A lab technician holds a tube containing a swab sample taken for Covid-19 serological test at the Leumit Health Services laboratory in the Israeli city of Or Yehuda in this file picture taken on July 16, 2020 – Copyright AFP Rostislav NETISOV
The spread of antimicrobial resistant organisms, and the extension of specific species being resistant to a broader range of antimicrobials, continues to present a considerable threat to the hospital setting. Many species are nosocomial infectious agents, increasingly difficult to treat, and posing a particular threat to immunocompromised patients. Multiple different genes confer resistance to a given antimicrobial agent.
Understanding regional variations in antimicrobial resistance has a two-fold importance. First, it enables scientists to understand the spread of resistance and to alert about the loss of efficacy of a particular agent to a given bacterial species .Second, it aids medical professionals in deciding which antimicrobial to administer to patient. Often there is a little time to characterise the infectious species in order to determine the optimal antimicrobial. By understanding patterns of resistance in the community, some antimicrobials may be preferential to others at the local level.

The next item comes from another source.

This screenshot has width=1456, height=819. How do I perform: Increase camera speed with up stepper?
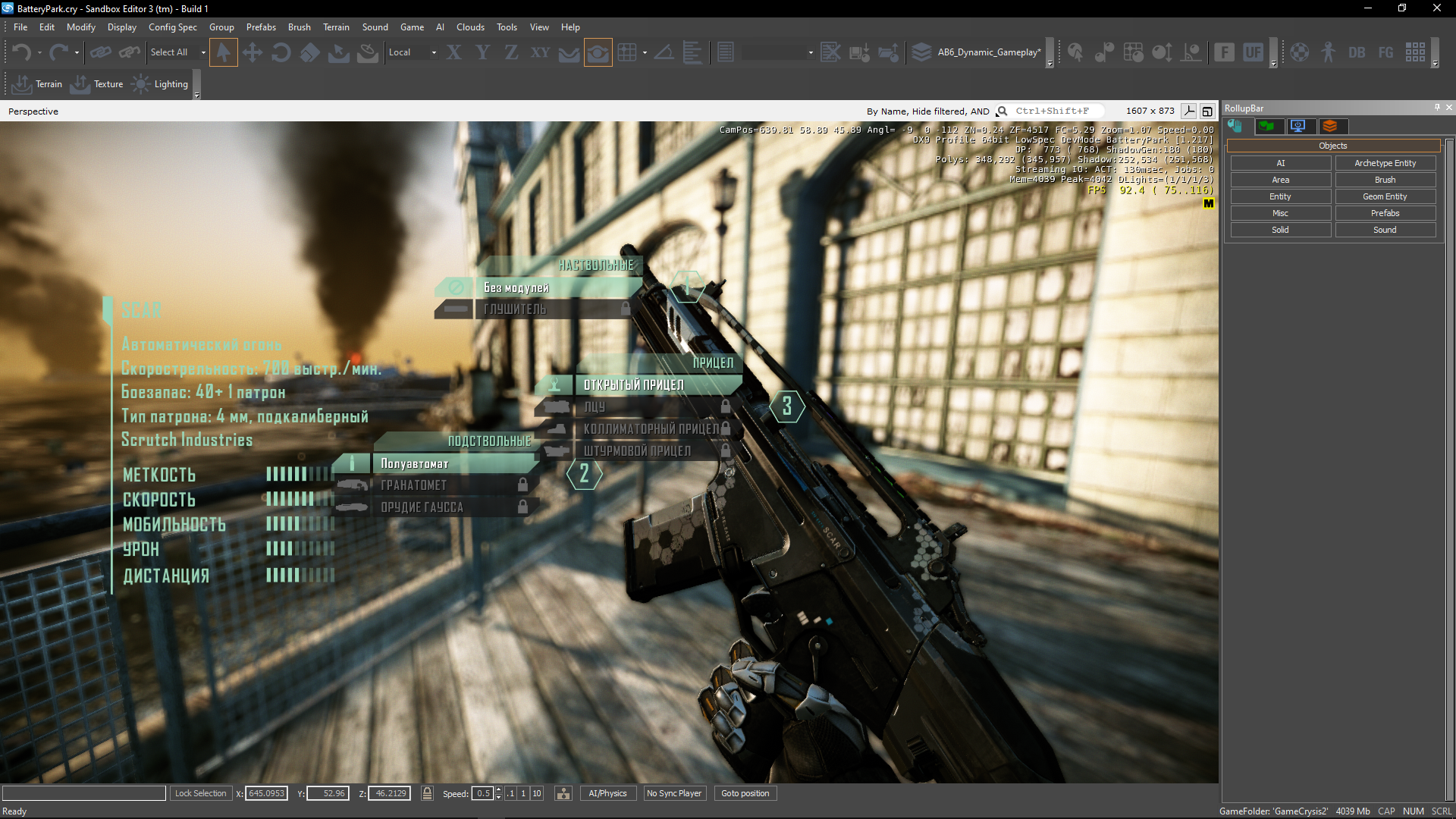[x=498, y=790]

One means to advance regional-centric understanding of antibiotic resistant patterns is through the use of machine learning to make computational predictions. This form of artificial intelligence provide an algorithm, with the ability to predict certain outcomes through a learned model by providing a large amount of experimental data. A portion of these data are training data, used to increase the success rate of the predictions made. Once the cross-validation score (‘training set’) has reached an acceptable level, real world clinical data can be scrutinized (‘testing set’).
Such analyses can reveal hitherto concealed antimicrobial resistance determinants by scrutinizing metagenomics datasets, datasets of environmental microbiomes and their pathogenic potential in humans. In addition, the twinning of machine learning algorithms and laboratory testing can aid in the acceleration of discovering new antimicrobials. This latter step involves computer-aided prospection to align novel drugs with alternative mechanisms of antimicrobial action (what are called ‘synergistic medication combinations’).
Machine learning approaches include logistic regression (LR), support vector machine (SVM), random forest (RF) and convolutional neural network (CNN).
Machine learning algorithms are able to correlate genomic variations with phenotypes and look for patterns of resistance against given agents within regions. Scrutinizing such databases involves an algorithm using conjunction (logical-AND) or disjunction (logical-OR) Boolean functions.
Researchers based at the Jeffrey Cheah Biomedical Centre, Wellcome-MRC Cambridge Stem Cell Institute, at the University of Cambridge, U.K., have been developing such a model and the results have been published in the journal Microbiome. The research undertakes predictive analysis at the very local, niche level of the International Space Station (“Machine learning algorithm to characterize antimicrobial resistance associated with the International Space Station surface microbiome”).